Kabupaten Pulau Taliabu tengah menghadapi krisis administratif serius terkait penyusunan Anggaran Pendapatan dan Belanja Daerah (APBD) tahun 2026. Hingga akhir Oktober, dokumen Kebijakan Umum Anggaran (KUA) serta Prioritas dan Plafon Anggaran Sementara (PPAS) 2026 yang menjadi dasar arah pembangunan daerah belum juga diserahkan oleh Bupati kepada DPRD.

Kondisi ini memicu kekhawatiran dan kritik tajam dari kalangan legislatif yang menilai pemerintah daerah tidak menunjukkan komitmen terhadap prinsip tata kelola keuangan yang baik.

Anggota Badan Anggaran (Banggar) DPRD Pulau Taliabu, Nining Hasnita Hasan, mengungkapkan kekecewaannya atas keterlambatan tersebut.

“Kami sangat prihatin dan terus terang kecewa dengan belum diserahkannya KUA-PPAS 2026 oleh pihak eksekutif. Ini bukan sekadar keterlambatan administratif biasa, tetapi pelanggaran terhadap tahapan dan jadwal yang telah diatur secara tegas dalam regulasi,” ujar Nining saat ditemui di ruang kerjanya, Selasa, 28 Oktober 2025.

Menurutnya, keterlambatan penyerahan dokumen ini memangkas waktu pembahasan di DPRD sehingga berpotensi menghasilkan APBD yang tidak matang dan kurang optimal. Ia menegaskan, kondisi ini melanggar Peraturan Pemerintah (PP) Nomor 12 Tahun 2019 tentang Pengelolaan Keuangan Daerah.

“Pasal 89 ayat (1) dan (2) PP 12/2019 dengan jelas menyebutkan bahwa KUA dan PPAS harus disampaikan kepala daerah kepada DPRD paling lambat minggu kedua bulan Juli. Artinya, Bupati Pulau Taliabu sudah empat bulan melampaui batas waktu yang ditetapkan,” kritiknya.

Nining juga mengingatkan adanya potensi sanksi sebagaimana diatur dalam Undang-Undang Nomor 23 Tahun 2014 tentang Pemerintahan Daerah dan PP Nomor 12 Tahun 2019.

“Jika penetapan APBD terlambat dari jadwal yang telah ditentukan, kepala daerah dan DPRD dapat dikenai sanksi administratif,” jelasnya.

Ia menambahkan, merujuk pada Pasal 312 UU 23/2014 dan Pasal 87 ayat (2) PP 12/2019, sanksi tersebut tidak hanya berdampak pada hak-hak pimpinan daerah, tetapi juga dapat memicu stagnasi terhadap program dan kegiatan pembangunan.

Lebih lanjut, Nining menegaskan bahwa keterlambatan penyerahan KUA-PPAS memiliki efek domino.
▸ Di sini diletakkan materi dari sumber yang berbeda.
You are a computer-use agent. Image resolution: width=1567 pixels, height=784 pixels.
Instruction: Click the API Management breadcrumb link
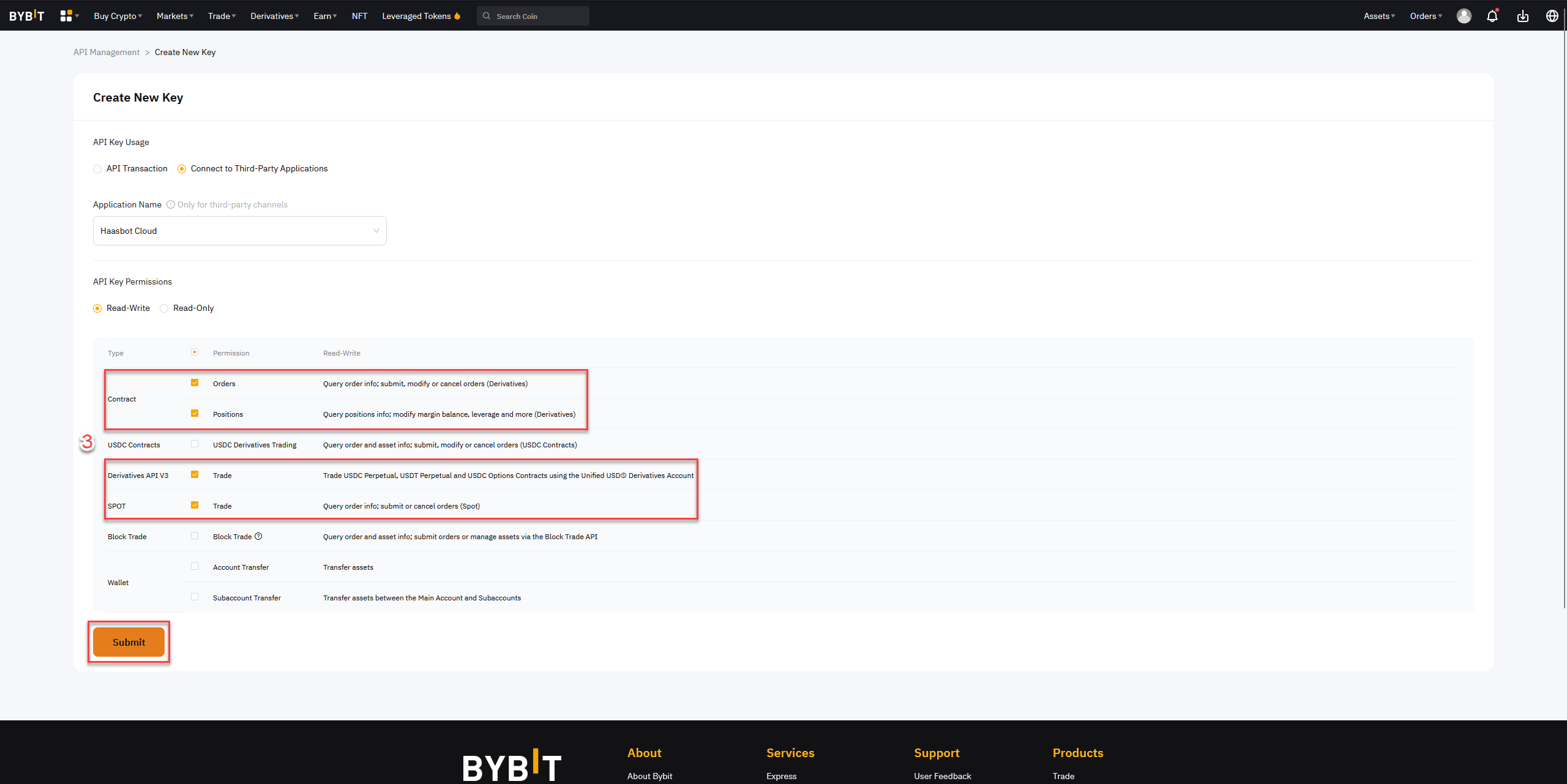coord(108,52)
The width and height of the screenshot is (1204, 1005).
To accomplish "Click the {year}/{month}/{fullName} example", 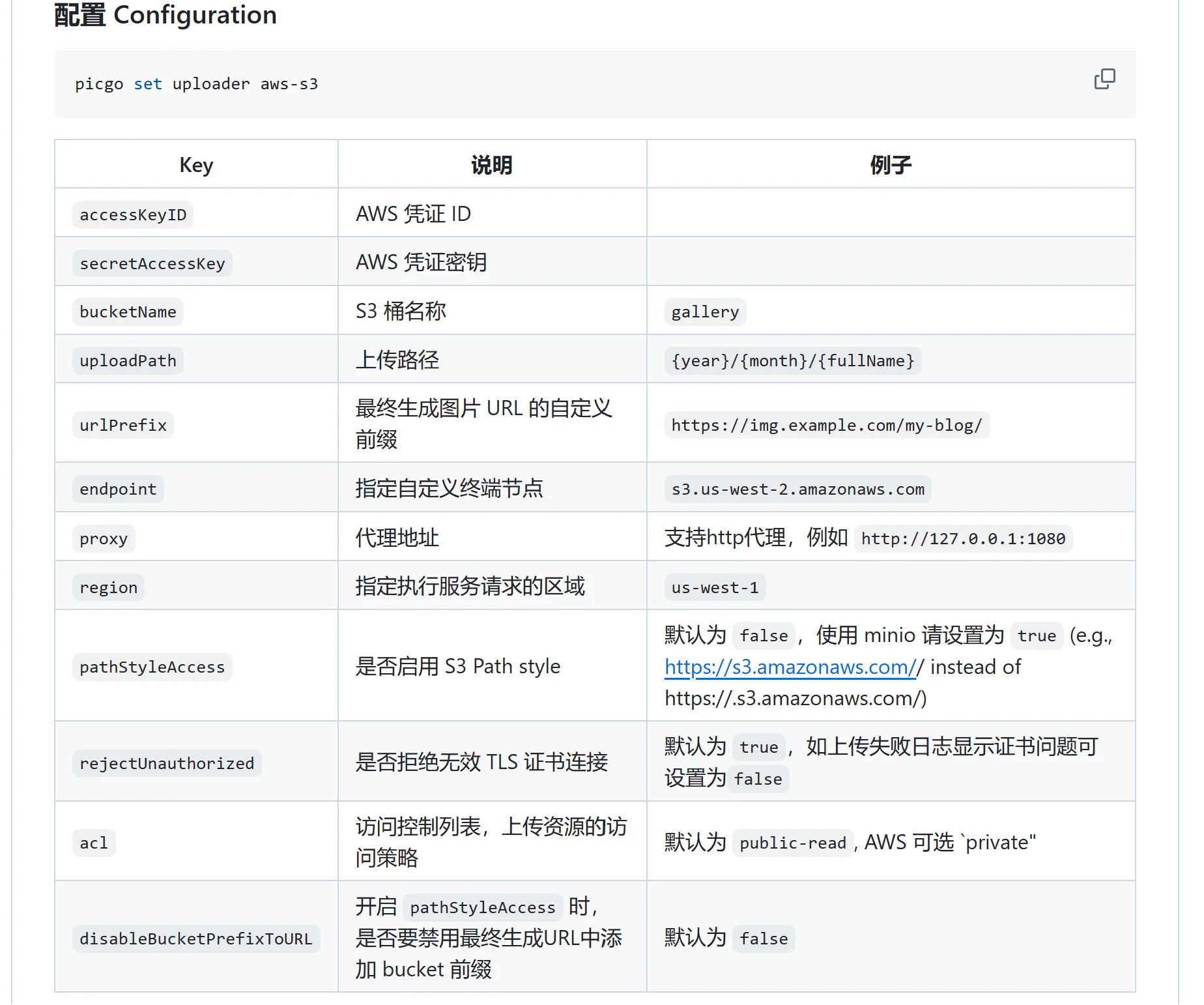I will point(793,360).
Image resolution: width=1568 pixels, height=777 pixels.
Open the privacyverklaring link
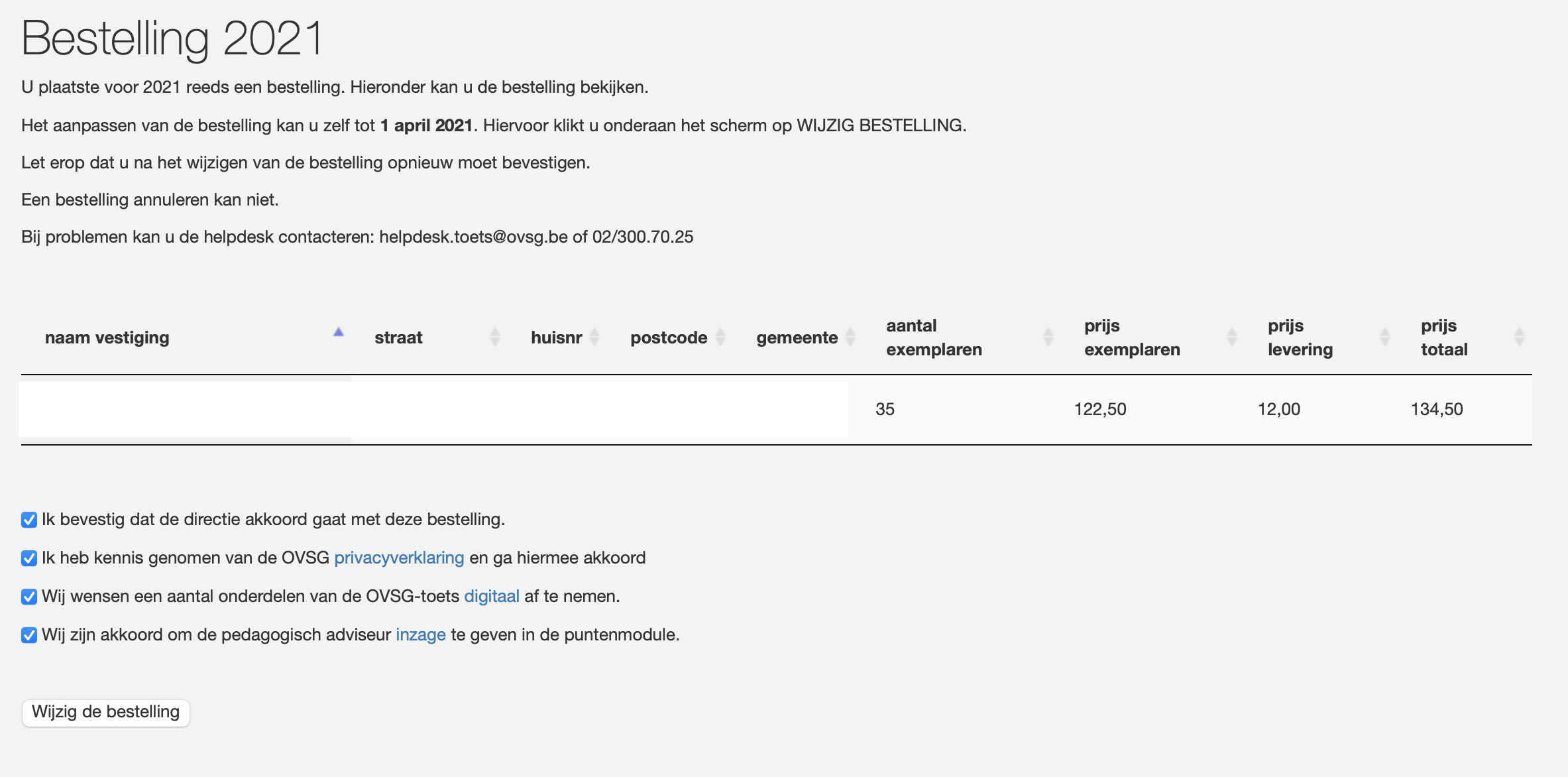click(x=399, y=558)
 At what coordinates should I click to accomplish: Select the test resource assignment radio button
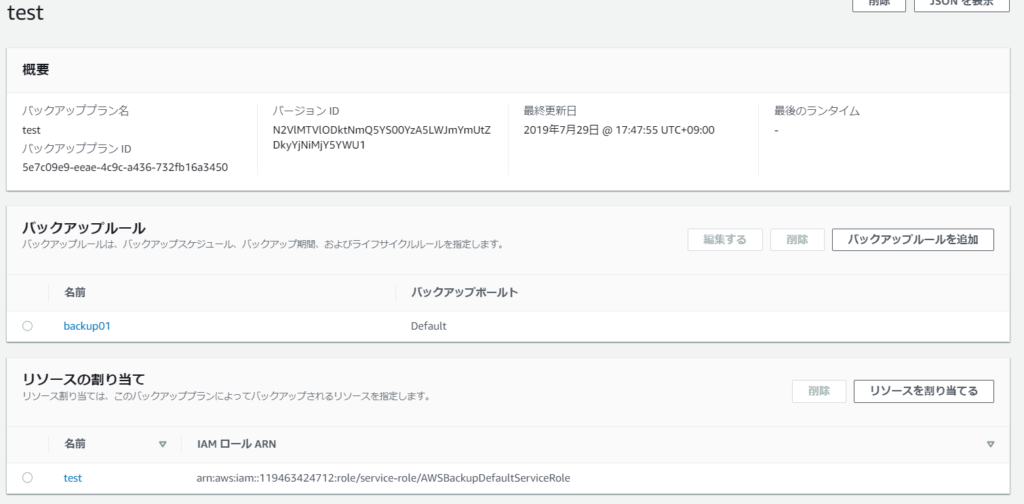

Dokumen tersebut menjadi dasar penyusunan Rancangan APBD yang selanjutnya dibahas dan disetujui DPRD.

“Jika tahap awal ini saja terhambat, maka seluruh proses berikutnya—termasuk penetapan APBD—juga akan mundur,” ujarnya.

Menurutnya, kondisi ini akan berdampak langsung terhadap perencanaan dan pelaksanaan program pembangunan di Pulau Taliabu.

“Proyek strategis, belanja sosial, hingga pelayanan dasar masyarakat bisa terhambat atau bahkan tertunda. Masyarakatlah yang akhirnya menanggung kerugian paling besar akibat kelalaian ini,” tambahnya.

Sebagai langkah akhir, DPRD Pulau Taliabu mendesak Bupati agar segera menyerahkan dokumen KUA-PPAS 2026 tanpa penundaan lebih lanjut.

“Kami meminta Bupati menunjukkan komitmen terhadap tata kelola pemerintahan yang baik dan patuh pada regulasi. Ini bentuk pertanggungjawaban kepada rakyat Pulau Taliabu,” tegas Nining.